Even though I grew up in the middle of nowhere in the cold and frozen parts of the country, I am always caught unawares by just how cold it is the morning after a cold night during the deepest depth of winter. My mind refuses to this day to believe that the sun does not always mean a warm day, and in the winter without the insulation of the clouds, a sunny day is usually even colder. Virgil didn’t like the cold winter air either judging by the fact that he didn’t want to stop moving long enough even to pee until we were nearly back to our house when he must have decided it would be better to be cold for thirty seconds than have to pee all day. It was sunny, so by noon when or if I was ready to hike it would be much warmer. We both shuffled back into the house frozen. Still no poop.

In our coastal town there are few establishments of any kind open year round. Most businesses just stay open for the summer and cut their losses and hole up in little houses with wood stoves, or if they’re lucky, they escape to warmer and more civilized locales during the winter.

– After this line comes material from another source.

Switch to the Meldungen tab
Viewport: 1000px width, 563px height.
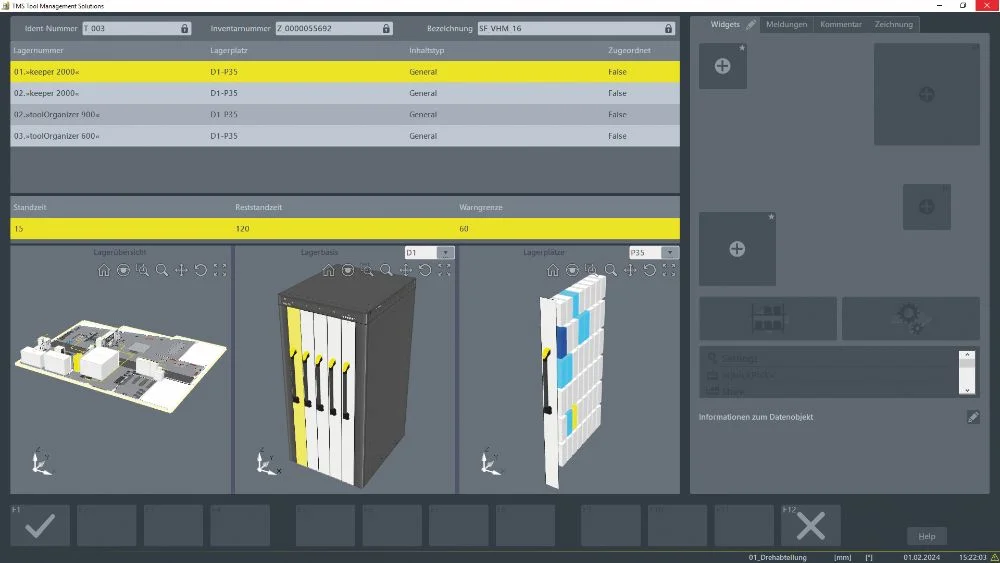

I prefer a lack of civilization myself, so I chose the former. This morning in particular I mildly regretted my decision. The three of us Ryan, Dan and myself, were looking forward to a delicious breakfast made at what I am convinced is the most underrated breakfast location in the country, Two Cats. They are open all year; use fresh and real ingredients and have a well lit and laid back dining area. They also have the most deliciously innovative recipes and new takes on your traditional favorites. And did I mention delicious yet? The first time I went there was the morning after the Fourth of July and I was so hung over that I threw up the carrot and water I had used to try to quiet my stomach until the food arrived. The wait staff, if they noticed, seemed not to be bothered by this, as if that sort of thing happens all the time, which I doubt. My vomit wasn’t repulsive being made of two benign ingredients and the food that arrived at our table shortly thereafter was so good as to entirely shadow the experience of throwing up carroty water behind a restaurant at ten in the morning. “It’s going to be so delicious it will be like four cats” Ryan kept repeating all morning. “It will be five cats it’ll be so good.” But when we arrived there were no cats. They were 'unexpectedly closed for the season and will reopen in April,' so we went to the only other place that was open, a crummy diner-like place attached to a convenience store, gas station, laundromat bonanza. The food was average and we all left full more of butter than of real food. “Well that was definitely Five Cats” Ryan remarked as we headed to separate cars. They went for their hike, and I headed back to my house and the dog.

I had planned on hiking all day with a friend who lived an hour North, but he never showed up, and I was able to enjoy the soul of a Sunday that can only be felt while doing nothing and basking in the glory of that nothingness for hours. He had visited me at work yesterday on my lunch break and mentioned something about his roommate finally deciding to move in tomorrow. He asked where we were hiking tomorrow. “Beech Mountain, it is the last mountain on the island that I haven’t hiked. The last that has trails on it at least.” Now that it was tomorrow, I can only assume that he either decided to help his roommate move in or he happened to go outside and realized that it was too cold for a short walk around his house not to mention a long hike which would be light and enjoyable during the summer or fall months, but made arduous by the wind, crusty snow, and freezing temperatures of January.

Sunday and January two such intimately related concepts that it is hard to think of a January without Sundays. Of all the January’s I remember during my childhood I can only remember Sundays. January Sundays are always cold and usually gray and windless. All of my January Sundays were at least, but this Sunday was the exception; unseasonably cold, sunny and beautiful and still all I wanted to do was cuddle with the smelly dog and read books until Dan came back so I could bake bread and drink beer. It’s no wonder that Sunday is a day most people reserve for God. As Virgil twitches from his dreams on the floor and I lay in a sunlit room on an overly large couch it is hard to see anything else but a profound spirituality in the still of a cold and sunny Sunday alone.